- **SUPPLIED PASSAGE**:
You can do a good job in covering health news on TV. These were not examples of that possibility.

I've blogged in the past about TV news operations accepting sponsored news deals with local medical centers. In these deals, oftentimes the news only includes perspectives from that sponsoring hospital.

Now, in the first instance I'm aware of, the trend has come to newspapers. The HometownAnnapolis.com website of The Capital newspaper yesterday announced:

Partnership should improve health coverage

Published March 16, 2008
By TOM MARQUARDT

In today's editions we are experimenting with a new concept that could alarm some readers: Anne Arundel Medical Center, or AAMC, has paid us to provide content for our Health & Fitness page once a month.

Newspapers don't normally sell access to news pages, and certainly we would not give away content privileges on any other news page. I'm sure County Executive John Leopold would love to have his staff write the stories for the front page, but that's not going to happen for any price.

But partnering with the hospital on the Health page seemed to make sense. We don't have a health reporter to write about medical issues and often use stories from syndicated services that quote doctors from other cities.

The local hospital is giving us stories about local physicians and programs it has to offer - in their words, without an effort to balance the copy with comments from other hospitals or from doctors who don't practice at AAMC.

The stories are written in newspaper style and the hospital staff is responsible for the page's design. To be open and transparent about the partnership, a disclaimer is clearly displayed at the top of the page.

I'm not entirely comfortable with the arrangement, purely for journalistic reasons. But in the end I think the reader benefits - and that's my goal.

- **EXERCISE DIRECTIONS**:
Please copy out the passage on hospital-sponsored health news word for word, from start to finish.

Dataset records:
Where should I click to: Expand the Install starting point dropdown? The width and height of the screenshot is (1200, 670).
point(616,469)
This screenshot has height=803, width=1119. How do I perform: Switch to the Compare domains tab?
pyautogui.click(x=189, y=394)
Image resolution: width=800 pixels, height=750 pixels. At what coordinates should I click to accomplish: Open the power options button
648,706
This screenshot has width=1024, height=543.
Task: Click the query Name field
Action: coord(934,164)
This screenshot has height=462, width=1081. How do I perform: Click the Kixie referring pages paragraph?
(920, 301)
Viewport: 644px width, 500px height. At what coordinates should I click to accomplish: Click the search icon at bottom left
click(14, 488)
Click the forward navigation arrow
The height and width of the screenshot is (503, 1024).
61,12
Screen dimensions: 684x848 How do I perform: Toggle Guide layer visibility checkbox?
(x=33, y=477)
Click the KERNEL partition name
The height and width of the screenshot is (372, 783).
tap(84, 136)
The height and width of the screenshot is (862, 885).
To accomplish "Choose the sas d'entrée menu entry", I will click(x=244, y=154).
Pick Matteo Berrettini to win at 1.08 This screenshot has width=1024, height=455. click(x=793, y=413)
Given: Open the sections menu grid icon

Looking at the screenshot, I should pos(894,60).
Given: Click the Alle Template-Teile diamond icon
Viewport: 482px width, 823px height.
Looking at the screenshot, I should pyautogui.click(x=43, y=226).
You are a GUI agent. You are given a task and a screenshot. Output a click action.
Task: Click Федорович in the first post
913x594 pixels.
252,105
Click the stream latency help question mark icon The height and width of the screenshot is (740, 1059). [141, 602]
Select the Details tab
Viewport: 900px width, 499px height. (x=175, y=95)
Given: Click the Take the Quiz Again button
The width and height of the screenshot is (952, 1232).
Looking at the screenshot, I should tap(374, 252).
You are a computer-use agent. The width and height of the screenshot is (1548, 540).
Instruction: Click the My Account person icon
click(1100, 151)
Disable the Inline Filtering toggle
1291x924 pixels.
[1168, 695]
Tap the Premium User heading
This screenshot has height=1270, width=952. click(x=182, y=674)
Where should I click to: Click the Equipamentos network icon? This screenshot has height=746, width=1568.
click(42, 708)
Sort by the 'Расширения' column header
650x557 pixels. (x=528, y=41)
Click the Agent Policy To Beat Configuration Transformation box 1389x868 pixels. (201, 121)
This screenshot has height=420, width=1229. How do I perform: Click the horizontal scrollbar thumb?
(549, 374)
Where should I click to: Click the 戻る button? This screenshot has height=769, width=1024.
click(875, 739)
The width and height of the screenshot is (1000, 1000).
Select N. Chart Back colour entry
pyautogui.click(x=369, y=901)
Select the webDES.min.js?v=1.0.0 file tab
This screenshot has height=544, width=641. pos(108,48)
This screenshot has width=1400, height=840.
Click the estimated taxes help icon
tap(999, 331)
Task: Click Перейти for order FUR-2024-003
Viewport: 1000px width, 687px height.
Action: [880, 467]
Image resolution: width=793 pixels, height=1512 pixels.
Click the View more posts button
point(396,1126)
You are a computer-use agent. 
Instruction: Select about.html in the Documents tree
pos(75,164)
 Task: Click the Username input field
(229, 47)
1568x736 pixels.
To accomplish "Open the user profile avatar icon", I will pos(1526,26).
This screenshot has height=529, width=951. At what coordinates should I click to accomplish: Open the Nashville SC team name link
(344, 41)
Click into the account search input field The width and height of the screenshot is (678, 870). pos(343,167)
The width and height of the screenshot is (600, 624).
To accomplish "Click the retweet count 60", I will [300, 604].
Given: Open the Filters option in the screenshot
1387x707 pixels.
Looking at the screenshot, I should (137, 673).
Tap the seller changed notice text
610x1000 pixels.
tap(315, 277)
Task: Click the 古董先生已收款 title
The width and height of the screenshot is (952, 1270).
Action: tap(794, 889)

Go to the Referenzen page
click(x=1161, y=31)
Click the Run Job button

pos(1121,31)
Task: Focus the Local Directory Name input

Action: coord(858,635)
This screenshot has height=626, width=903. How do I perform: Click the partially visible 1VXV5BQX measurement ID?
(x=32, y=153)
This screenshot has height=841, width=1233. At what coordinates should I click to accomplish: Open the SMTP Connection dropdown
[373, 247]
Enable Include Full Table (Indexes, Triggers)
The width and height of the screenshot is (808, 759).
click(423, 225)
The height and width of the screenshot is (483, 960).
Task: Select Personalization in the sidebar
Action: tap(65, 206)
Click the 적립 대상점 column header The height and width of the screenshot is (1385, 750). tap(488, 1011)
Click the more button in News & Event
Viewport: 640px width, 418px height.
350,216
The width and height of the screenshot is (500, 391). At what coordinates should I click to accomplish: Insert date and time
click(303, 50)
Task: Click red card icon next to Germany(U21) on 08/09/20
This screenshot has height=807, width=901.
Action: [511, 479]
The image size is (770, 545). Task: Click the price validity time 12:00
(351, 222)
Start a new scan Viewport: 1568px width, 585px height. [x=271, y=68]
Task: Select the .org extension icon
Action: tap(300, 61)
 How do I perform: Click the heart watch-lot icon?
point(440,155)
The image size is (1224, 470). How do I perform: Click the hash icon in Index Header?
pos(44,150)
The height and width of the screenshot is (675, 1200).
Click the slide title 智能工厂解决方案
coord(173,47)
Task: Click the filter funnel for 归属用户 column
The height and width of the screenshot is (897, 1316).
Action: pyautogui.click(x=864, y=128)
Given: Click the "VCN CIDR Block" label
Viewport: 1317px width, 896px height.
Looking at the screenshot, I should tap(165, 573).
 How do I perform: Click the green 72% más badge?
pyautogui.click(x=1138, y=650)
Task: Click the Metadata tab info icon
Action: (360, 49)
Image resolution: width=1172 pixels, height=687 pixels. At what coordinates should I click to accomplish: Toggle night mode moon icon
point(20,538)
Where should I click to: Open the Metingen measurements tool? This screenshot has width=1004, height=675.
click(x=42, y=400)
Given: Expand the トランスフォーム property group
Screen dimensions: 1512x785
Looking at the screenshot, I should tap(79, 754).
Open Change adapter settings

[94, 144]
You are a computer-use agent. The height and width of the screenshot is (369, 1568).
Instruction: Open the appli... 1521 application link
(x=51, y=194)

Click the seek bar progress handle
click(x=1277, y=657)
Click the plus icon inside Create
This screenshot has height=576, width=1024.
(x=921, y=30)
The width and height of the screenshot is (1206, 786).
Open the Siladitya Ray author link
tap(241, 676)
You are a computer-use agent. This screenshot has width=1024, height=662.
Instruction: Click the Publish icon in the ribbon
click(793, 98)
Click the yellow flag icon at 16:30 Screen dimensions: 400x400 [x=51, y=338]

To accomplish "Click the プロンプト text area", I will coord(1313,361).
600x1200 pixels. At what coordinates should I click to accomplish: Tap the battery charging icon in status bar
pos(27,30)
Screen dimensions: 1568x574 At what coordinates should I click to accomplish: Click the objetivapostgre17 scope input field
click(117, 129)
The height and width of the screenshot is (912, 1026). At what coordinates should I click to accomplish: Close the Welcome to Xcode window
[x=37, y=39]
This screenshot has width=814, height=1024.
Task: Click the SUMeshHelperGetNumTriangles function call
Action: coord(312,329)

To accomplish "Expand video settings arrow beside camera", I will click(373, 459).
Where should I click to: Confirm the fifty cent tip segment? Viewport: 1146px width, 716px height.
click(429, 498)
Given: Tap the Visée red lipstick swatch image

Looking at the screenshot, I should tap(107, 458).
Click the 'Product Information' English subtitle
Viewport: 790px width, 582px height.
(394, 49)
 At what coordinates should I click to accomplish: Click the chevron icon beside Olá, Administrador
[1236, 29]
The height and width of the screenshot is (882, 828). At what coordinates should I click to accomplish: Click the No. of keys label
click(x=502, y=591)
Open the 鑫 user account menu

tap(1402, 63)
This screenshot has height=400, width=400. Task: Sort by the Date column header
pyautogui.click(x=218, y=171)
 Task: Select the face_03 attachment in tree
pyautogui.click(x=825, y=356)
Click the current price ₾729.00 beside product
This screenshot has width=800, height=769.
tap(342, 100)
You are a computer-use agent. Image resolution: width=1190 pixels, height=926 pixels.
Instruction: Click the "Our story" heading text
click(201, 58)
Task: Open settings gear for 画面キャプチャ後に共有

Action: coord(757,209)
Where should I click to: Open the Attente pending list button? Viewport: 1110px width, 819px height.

- **ANSWER TO THE EXERCISE**:
You can do a good job in covering health news on TV. These were not examples of that possibility.

I've blogged in the past about TV news operations accepting sponsored news deals with local medical centers. In these deals, oftentimes the news only includes perspectives from that sponsoring hospital.

Now, in the first instance I'm aware of, the trend has come to newspapers. The HometownAnnapolis.com website of The Capital newspaper yesterday announced:

Partnership should improve health coverage

Published March 16, 2008
By TOM MARQUARDT

In today's editions we are experimenting with a new concept that could alarm some readers: Anne Arundel Medical Center, or AAMC, has paid us to provide content for our Health & Fitness page once a month.

Newspapers don't normally sell access to news pages, and certainly we would not give away content privileges on any other news page. I'm sure County Executive John Leopold would love to have his staff write the stories for the front page, but that's not going to happen for any price.

But partnering with the hospital on the Health page seemed to make sense. We don't have a health reporter to write about medical issues and often use stories from syndicated services that quote doctors from other cities.

The local hospital is giving us stories about local physicians and programs it has to offer - in their words, without an effort to balance the copy with comments from other hospitals or from doctors who don't practice at AAMC.

The stories are written in newspaper style and the hospital staff is responsible for the page's design. To be open and transparent about the partnership, a disclaimer is clearly displayed at the top of the page.

I'm not entirely comfortable with the arrangement, purely for journalistic reasons. But in the end I think the reader benefits - and that's my goal.